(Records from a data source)
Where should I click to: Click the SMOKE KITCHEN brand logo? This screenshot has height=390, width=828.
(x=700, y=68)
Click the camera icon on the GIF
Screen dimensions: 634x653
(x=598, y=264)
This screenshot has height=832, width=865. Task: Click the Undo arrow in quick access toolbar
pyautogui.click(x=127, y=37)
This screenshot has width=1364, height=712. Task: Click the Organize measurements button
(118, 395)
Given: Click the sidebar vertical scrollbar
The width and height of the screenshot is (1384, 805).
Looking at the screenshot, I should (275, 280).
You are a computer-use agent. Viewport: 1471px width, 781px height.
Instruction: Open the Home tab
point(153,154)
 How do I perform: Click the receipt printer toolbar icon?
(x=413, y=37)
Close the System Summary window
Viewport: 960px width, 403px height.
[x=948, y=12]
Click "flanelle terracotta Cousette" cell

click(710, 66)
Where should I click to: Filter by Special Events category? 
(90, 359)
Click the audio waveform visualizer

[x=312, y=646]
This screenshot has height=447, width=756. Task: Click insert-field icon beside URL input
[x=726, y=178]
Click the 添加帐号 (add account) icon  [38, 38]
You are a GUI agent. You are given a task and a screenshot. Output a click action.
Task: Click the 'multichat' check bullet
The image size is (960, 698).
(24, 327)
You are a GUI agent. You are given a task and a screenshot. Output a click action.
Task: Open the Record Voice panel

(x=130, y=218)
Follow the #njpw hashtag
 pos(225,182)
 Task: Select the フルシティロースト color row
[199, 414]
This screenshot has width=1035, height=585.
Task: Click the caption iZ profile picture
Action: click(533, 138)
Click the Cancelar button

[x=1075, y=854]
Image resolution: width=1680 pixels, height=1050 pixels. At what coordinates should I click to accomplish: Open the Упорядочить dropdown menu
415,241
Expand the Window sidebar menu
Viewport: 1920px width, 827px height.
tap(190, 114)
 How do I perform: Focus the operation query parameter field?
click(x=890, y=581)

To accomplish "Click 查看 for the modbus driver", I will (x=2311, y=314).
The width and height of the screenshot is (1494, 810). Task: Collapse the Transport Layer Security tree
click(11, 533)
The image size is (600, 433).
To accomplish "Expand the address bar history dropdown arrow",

● WORK ITEM
Look above for the line that contains "The image size is (600, 433).". That line and every line after it through the end of the data must be written out exactly, with nothing else.

● PROBLEM SOLUTION
The image size is (600, 433).
To accomplish "Expand the address bar history dropdown arrow",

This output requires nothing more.